TRAF7 O Plasmídeo de Ativação CRISPR (h) oferece uma abordagem direcionada e não destrutiva para regular positivamente a expressão endógena de TRAF7 sem alterar a sequência de ADN subjacente.
TRAF7 O Plasmídeo de Ativação CRISPR (h) é um sistema mediador de ativação sinérgica (SAM) de três plasmídeos, concebido para a regulação positiva transcricional altamente eficiente e específica do locus TRAF7 em linhas celulares humanas. O sistema é construído em torno de uma Cas9 cataliticamente inativa (dCas9) portadora de duas mutações inativadoras (D10A e N863A) que eliminam a atividade nuclease, preservando simultaneamente a ligação ao ADN. Esta dCas9 é fundida com VP64, um potente ativador transcricional, e é coexpressa com um gene de resistência à blasticidina para seleção. O segundo plasmídeo codifica a proteína de fusão MS2-p65-HSF1, um complexo ativador secundário que atua em conjunto com o dCas9-VP64, juntamente com um gene de resistência à higromicina. O terceiro plasmídeo codifica um sgRNA de 20 nt específico para o alvo, fundido a dois aptâmeros de RNA MS2 que recrutam o complexo MS2-p65-HSF1 para o local de ativação, acompanhado por um gene de resistência à puromicina. Os três plasmídeos são administrados numa proporção de massa de 1:1:1 para uma expressão equilibrada de todos os componentes do sistema.
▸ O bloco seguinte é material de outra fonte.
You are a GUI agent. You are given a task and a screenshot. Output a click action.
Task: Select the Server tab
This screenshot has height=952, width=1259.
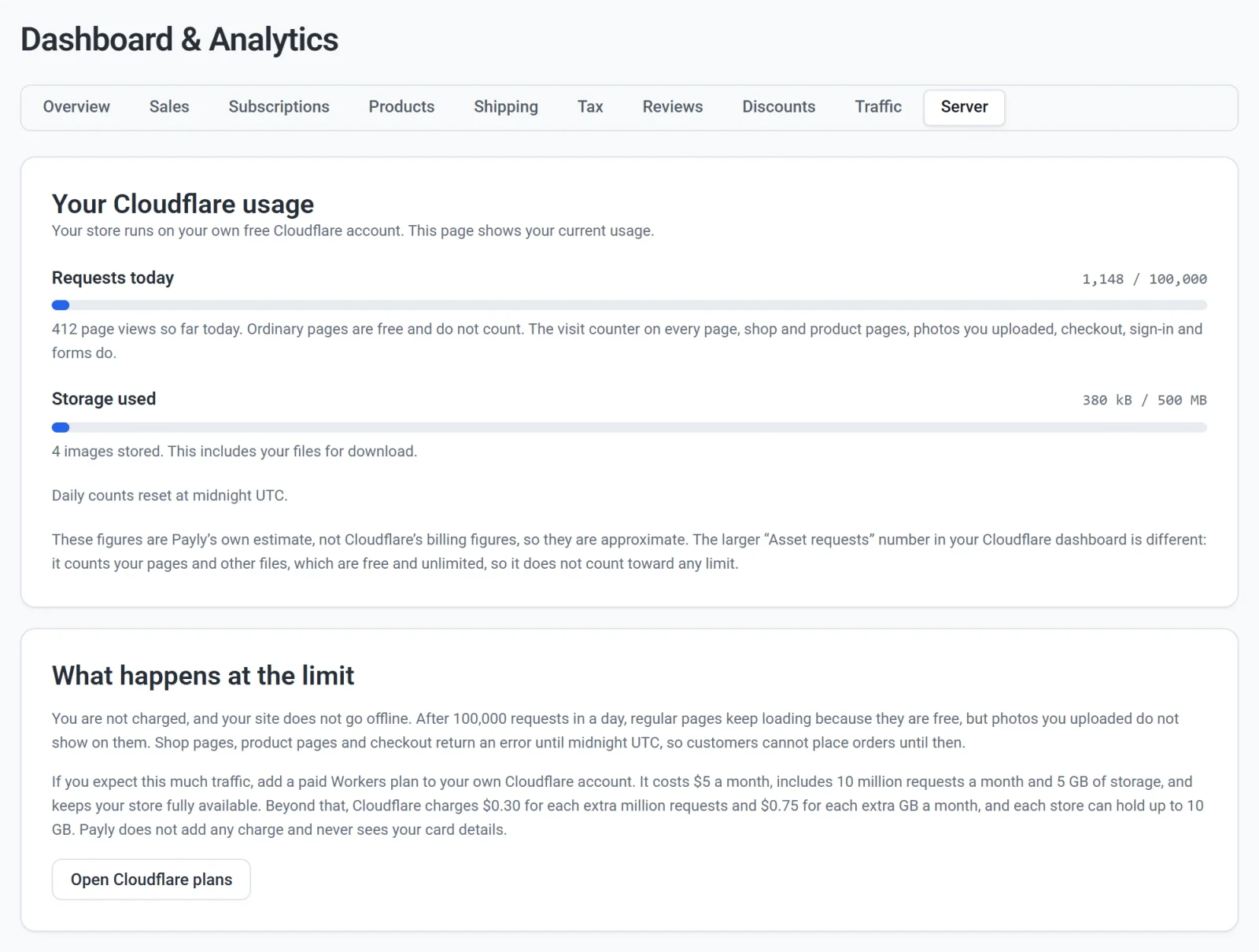[x=964, y=107]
Uma vez montado no locus alvo, o complexo SAM liga-se a cerca de 200 pb a montante do local de início da transcrição TRAF7, onde VP64, p65 e HSF1 atuam em conjunto para recrutar a maquinaria transcricional e impulsionar a regulação positiva da expressão endógena de TRAF7. Ao contrário da Cas9 com atividade nuclease, o dCas9 não introduz quebras de cadeia dupla nem modifica a sequência genómica, preservando o locus TRAF7 nativo e permitindo o estudo de respostas transcricionais dependentes de TRAF7 no locus endógeno, tornando-o uma ferramenta valiosa para estudos funcionais, identificação de genes-alvo e modelagem da restauração da via TRAF7 em células tumorais com expressão de TRAF7 silenciada ou reduzida.
Apenas para uso em investigação. Não se destina a uso diagnóstico ou terapêutico.